Hinsichtlich der Zusammenarbeit gibt es aber eine interessante Buchstelle
„Andere, wie Albert Schweitzer, kommen nur kurz, geben mir ein wenig Musik und kommen offenbar nicht wieder. Mozart, zum Beispiel, war nur dreimal hier“ (13)
Etwas später kann man im Buch wohl einen möglichen Grund erahnen.
„Meine erste Begegnung mit klassischer Musik hatte ich, als ich im Staatsdienst arbeitete. Eine meiner Bürokolleginnen war eine richtige Opernfanatikerin, und ich erinnere mich, daß sie eines Tages verzweifelt jemanden suchte, der mit ihr an diesem Abend ins Salders Wells gehen würde. Sie war eine sehr nette Person, und da sie nicht allein gehen wollte, nahm ich ihr die zweite Karte ab, nur um ihr eine Freude zu machen. Man gab Mozarts ‚Cosi fan tutte‘. Ehrlich gesagt, es gefiel mir nicht besonders. Ich fand die Oper recht amüsant, aber nicht besonders eindrucksvoll. Jedenfalls wurde ich nicht über Nacht zur Opernliebhaberin, und ich konnte einfach nicht verstehen, warum meine Kollegin so begeistert war. Aber selbst heute mag ich nicht jede Art von klassischer Musik. Poulence hat mich ein- oder zweimal besucht und unternommen, mir einige Musikstücke zu übermitteln, aber mir gefiel, ehrlich gesagt, diese Musik nicht, ich finde sie jedenfalls nicht attraktiv.“ (57 f)
Wegen der These des heimlichen Komplizen, da Brown in den 80ern wegen Herzprobleme und Arthritis die Arbeit eingestellt hat.
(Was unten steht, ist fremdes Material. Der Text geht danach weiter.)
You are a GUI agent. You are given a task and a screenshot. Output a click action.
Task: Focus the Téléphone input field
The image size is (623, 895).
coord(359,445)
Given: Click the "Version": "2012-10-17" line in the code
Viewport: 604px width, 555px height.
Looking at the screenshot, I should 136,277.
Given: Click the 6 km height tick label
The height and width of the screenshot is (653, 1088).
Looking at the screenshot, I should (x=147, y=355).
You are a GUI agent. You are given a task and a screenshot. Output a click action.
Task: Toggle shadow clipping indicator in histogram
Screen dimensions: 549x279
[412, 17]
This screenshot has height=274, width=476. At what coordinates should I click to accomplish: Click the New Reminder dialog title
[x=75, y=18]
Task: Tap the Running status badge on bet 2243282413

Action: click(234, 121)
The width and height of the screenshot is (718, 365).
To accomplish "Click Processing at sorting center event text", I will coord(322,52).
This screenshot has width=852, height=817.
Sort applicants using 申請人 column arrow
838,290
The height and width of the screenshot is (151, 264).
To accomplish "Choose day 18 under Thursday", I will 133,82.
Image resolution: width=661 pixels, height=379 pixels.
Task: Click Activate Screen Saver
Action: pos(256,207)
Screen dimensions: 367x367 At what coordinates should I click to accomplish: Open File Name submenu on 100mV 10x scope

Ausschließen kann man das natürlich nicht. Ich kann mir aber auch gut vorstellen, dass Brown allmählich die Einsicht bekam, dass die kleinen Klavierstücke nicht ausreichen um die Skeptiker überzeugen zu können und da sie angeblich das Privatleben dem öffentlichen Leben um ein vielfaches vorzog, es dann auch damit belassen hat. Bei dieser These müsste aber Brown ein sehr gutes Gedächtnis haben, denn sie wurde ja auch schon vom Fernsehen live Tests unterzogen um spontan Werke mittels Übermittlung niederzuschreiben. Sie hat das erfolgreich bestanden was eine doch gute intellektuelle Leistung ist. Damit hätte aber Brown auch nur die etwas einfältig wirkende Hausfrau gespielt. Also das ganze ist schon ein Mysterium das viele Fragen aufwirft.
Fest steht und das bestreiten auch nicht die Kritiker: Die Stücke haben auffällig stilistische Merkmale zu den zu Lebzeiten verfassten Werken der jeweiligen Komponisten. Andererseits sind diese nur blasse Schatten von deren besseren Werken. Rosemary Brown macht bei ihrer Außendarstellung auch nicht den Eindruck einer besonders gerissenen, intellektuell bewanderten Frau. Entweder war sie somit selbst Marionette einer solchen Person, oder war eine exzellente Schauspielerin, oder konnte tatsächlich Kontakt mit verstorbenen Komponisten aufnehmen (womit dann noch immer das Rätsel um die Qualität offen bliebe) Möglicherweise werden wir es ja selbst im Jenseits erfahren.